YOUR GOAL: Report the count of lines in the listing below that include the string "accomplish", with no other text.

• • •

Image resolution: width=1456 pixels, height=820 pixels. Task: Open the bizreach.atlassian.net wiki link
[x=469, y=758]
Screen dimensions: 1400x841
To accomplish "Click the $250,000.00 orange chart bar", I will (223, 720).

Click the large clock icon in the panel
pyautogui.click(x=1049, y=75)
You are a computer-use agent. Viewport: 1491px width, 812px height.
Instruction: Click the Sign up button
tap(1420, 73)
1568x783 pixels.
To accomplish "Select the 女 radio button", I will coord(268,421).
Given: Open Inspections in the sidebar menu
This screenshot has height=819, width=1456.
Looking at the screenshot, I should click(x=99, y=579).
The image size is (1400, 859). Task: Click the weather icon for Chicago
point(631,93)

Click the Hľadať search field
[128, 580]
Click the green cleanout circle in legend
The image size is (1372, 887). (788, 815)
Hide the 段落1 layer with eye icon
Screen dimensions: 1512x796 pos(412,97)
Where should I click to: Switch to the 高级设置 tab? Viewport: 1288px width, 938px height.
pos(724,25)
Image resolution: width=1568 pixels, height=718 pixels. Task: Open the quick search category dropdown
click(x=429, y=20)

• • •

RESULT OF THIS EXERCISE: 2